Eindrucksvoll beschreibt er seine Begegnungen mit Mao Tse-Tung, Tschou Enlai und Deng Xiaoping. Aus seiner Faszination für die drei chinesischen Führer und vor allem für den Großen Vorsitzenden macht er keinen Hehl. Wahrscheinlich spürt er die Sympathie unter Realpolitikern, die in ihren Gesprächen ideologische Unterschiede über Bord werfen können. Tschou En-lai beschreibt das so: „Der Steuermann muss auf den Wellen reiten oder er wird von der Flut fortgerissen.“ Und Mao Tse-tung skizziert in den Gesprächen mit Kissinger den Modus vivendi dieser Partnerschaft: „Tatsächlich könnte es sein, dass wir Sie manchmal eine Weile kritisieren wollen und manchmal Sie uns eine Weile kritisieren wollen. Das ist, wie ihr Präsident sagt, der ideologische Einfluss. Sie sagen, weg mit euch Kommunisten. Wir sagen, weg mit euch Imperialisten. Manchmal sagen wir solche Dinge. Es ginge nicht, dies nicht zu tun.“ Ideologie ist ein Mittel der Innenpolitik, das in der Außenpolitik nichts zu suchen hat.
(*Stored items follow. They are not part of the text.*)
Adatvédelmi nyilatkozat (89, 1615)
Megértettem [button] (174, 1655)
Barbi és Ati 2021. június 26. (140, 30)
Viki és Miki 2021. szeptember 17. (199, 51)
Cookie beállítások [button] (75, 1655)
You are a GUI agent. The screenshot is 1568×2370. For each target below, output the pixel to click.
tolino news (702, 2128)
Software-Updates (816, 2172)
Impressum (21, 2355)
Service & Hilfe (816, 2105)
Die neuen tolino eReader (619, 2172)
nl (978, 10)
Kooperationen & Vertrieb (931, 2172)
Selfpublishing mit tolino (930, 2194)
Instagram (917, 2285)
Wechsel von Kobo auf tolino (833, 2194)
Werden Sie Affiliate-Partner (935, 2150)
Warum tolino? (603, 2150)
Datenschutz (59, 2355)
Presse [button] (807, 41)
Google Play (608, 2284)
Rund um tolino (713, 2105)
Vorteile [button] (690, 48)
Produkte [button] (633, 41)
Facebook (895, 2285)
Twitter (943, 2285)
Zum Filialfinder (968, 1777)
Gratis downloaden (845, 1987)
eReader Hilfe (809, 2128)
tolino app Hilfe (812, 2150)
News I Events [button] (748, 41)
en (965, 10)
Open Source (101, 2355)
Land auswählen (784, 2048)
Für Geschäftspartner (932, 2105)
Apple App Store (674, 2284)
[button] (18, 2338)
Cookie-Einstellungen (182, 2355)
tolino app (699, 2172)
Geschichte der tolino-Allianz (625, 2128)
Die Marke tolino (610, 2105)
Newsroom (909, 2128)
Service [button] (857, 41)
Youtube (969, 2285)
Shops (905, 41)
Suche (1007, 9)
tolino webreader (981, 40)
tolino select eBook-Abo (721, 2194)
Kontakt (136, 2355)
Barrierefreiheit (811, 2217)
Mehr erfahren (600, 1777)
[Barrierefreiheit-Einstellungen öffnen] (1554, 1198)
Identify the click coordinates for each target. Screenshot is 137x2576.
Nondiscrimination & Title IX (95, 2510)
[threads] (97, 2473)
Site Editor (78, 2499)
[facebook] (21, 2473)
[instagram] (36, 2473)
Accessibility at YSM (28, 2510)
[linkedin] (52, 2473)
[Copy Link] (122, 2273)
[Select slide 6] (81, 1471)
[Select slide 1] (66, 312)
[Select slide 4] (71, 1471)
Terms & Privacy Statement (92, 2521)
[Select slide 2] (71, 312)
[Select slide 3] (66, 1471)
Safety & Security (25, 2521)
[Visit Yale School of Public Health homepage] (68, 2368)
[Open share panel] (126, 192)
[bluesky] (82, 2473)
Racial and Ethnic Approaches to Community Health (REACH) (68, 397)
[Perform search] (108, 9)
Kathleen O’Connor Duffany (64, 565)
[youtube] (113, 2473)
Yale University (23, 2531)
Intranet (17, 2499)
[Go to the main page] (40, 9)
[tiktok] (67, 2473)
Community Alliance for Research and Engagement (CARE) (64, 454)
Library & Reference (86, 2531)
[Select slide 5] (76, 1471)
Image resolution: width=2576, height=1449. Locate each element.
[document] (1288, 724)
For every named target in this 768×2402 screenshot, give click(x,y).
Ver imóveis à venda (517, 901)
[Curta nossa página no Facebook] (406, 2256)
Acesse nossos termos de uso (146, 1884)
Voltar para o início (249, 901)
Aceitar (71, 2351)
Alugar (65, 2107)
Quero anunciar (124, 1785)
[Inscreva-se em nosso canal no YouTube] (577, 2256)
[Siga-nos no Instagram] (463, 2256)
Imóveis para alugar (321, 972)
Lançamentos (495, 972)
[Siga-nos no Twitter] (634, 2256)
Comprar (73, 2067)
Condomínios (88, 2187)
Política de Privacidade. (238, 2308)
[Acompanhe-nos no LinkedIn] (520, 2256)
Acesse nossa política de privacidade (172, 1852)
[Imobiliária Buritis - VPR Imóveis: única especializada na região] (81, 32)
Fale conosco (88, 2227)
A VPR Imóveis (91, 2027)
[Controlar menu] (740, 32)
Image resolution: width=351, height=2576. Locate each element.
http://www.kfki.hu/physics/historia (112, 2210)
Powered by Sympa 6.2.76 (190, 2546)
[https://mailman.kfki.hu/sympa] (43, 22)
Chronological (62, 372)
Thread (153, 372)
Auch Kissingers Urteil über den Reformer Deng Xiaoping, der das Massaker in der Nähe des Tiananmen-Platz zu verantworten hat, fällt zwiegespalten aus: „Wie die meisten Amerikaner war ich schockiert, auf welche Weise der Protest auf dem Tiananmen-Platz beendet worden war, aber im Gegensatz zu den meisten Amerikanern hatte ich Gelegenheit gehabt, die herkulische Arbeit zu beobachten, die Deng in eineinhalb Jahrzehnten geleistet hatte, um das Land neu zu gestalten.“

Den Gegner mit Geduld auf Abstand halten: Ein Chinese raucht Pfeife auf einer Brücke aus Wellblech in Peking.

© dpa

Doch Kissinger bleibt nicht in der Vergangenheit stehen, sondern wagt den Ausblick darauf, wie die Beziehung der beiden wichtigsten Länder des 21. Jahrhunderts gestaltet werden könnte. Im schlechtesten Fall könnten amerikanische Neokonservative und chinesische Nationalisten „Außenpolitik als unvermeidlichen Kampf um strategische Überlegenheit verstehen“. Kissinger weiß um die globalen Folgen einer solchen Konfrontation. „Ein Kalter Krieg zwischen den zwei Ländern würde den Fortschritt auf beiden Seiten des Atlantiks für eine Generation lähmen.“ Er aber sieht einen anderen Ausweg und skizziert einen Weg zu einer Pazifischen Gemeinschaft, zu der auch Japan, Indonesien, Vietnam, Indien und Australien gehören könnten. Sie würde dem Konzept der Atlantischen Gemeinschaft nach dem Zweiten Weltkrieg ähneln. „Ein solches Konzept würde der Realität entsprechen, dass die Vereinigten Staaten eine asiatische Macht sind und dass viele asiatische Staaten diese Rolle der USA auch einfordern. Und es entspräche Chinas Wunsch, eine globale Rolle zu spielen.“ Eine Pazifische Gemeinschaft klingt zwar utopisch, für Kissinger aber ist sie eine Vision, die durch Einsicht Wirklichkeit werden könnte. Eine Vision, für die er vor 40 Jahren durch seine Reise nach China den Grundstein gelegt hätte.

Henry Kissinger: China: Zwischen Tradition und Herausforderung. C. Bertelsmann Verlag, München 2011. 606 Seiten, 26 Euro.